Attributer & Cookie Banners
If you’re reading this article, you likely have questions about whether Attributer can run even if a website visitor rejects cookies via some sort of cookie banner.
So in this article, we’ll talk a bit about the law that brought about these cookie banners and why you can actually run Attributer even if someone rejects cookies.
It should be noted that this is not legal advice and we are not legal experts. This is merely our advice based on our own interpretation of the law and you should seek your own legal advice.
The ePrivacy Directive
The ePrivacy Directive (informally known as the cookie law), with its requirements for obtaining end-user consent, is the reason why you’re required to feature a consent banner on your website that EU visitors can use to either give or refuse consent to cookies on your website.

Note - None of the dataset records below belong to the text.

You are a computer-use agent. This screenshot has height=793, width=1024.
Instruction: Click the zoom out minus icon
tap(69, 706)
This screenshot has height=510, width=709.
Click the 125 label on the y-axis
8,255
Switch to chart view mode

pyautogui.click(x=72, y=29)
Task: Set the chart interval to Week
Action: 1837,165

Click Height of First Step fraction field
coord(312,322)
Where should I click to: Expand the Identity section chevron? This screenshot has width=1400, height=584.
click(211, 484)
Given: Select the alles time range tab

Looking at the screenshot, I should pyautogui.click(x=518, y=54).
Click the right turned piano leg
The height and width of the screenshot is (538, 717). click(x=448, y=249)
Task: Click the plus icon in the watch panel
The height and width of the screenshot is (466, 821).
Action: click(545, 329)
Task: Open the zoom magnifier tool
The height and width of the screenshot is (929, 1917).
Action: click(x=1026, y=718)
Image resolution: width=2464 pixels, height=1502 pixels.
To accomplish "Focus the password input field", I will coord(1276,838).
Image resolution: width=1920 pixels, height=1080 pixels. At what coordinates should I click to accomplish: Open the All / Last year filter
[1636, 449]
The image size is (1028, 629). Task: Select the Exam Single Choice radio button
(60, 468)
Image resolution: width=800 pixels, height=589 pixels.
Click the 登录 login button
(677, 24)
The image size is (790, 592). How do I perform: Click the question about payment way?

Here’s a quick summary of the law:
- The ePrivacy Directive regulates the processing of personal data in the electronic communications sector. For the most part, it isn’t actually about cookies. It’s mostly about how telecommunications companies (like your phone provider for instance) must handle your personal data. The part about cookies is actually only a few lines in a 100+ page document.
- It also states that the cookies deemed to be strictly necessary for the most basic functions of a website are exempt from the prior consent requirement (such as cookies that manage the contents of a user’s shopping cart on an eCommerce store).
- It’s not actually uniform binding law in the EU (as is the GDPR). Instead, it’s a ‘directive’ handed down by the EU that each member state implements through their own national legislation.
Why Attributer can run even without a visitor accepting cookies
Put simply, Attributer can run without a visitor accepting cookies because it doesn’t process or store any personal information about a visitor to your website.
When a visitor lands on your site, Attributer figures out where they came from (based on the UTM parameters in the URL and/or the referring domain) before storing the data in a first-party cookie in the visitor’s browser.
This cookie contains no personally identifiable information (like their IP address, email address, etc). It simply contains strings of text like ‘Channel = Paid Search’
Then, when the visitor completes a form on your website, Attributer writes this data into hidden fields on the form where it is then captured by your chosen form tool.
At no point in time does any information about your visitors (personally identifiable information or otherwise) get sent to, processed, or stored by us. It all happens in the visitor’s browser.
So because it doesn’t process or store any personal data, it is outside the scope of the ePrivacy Directive.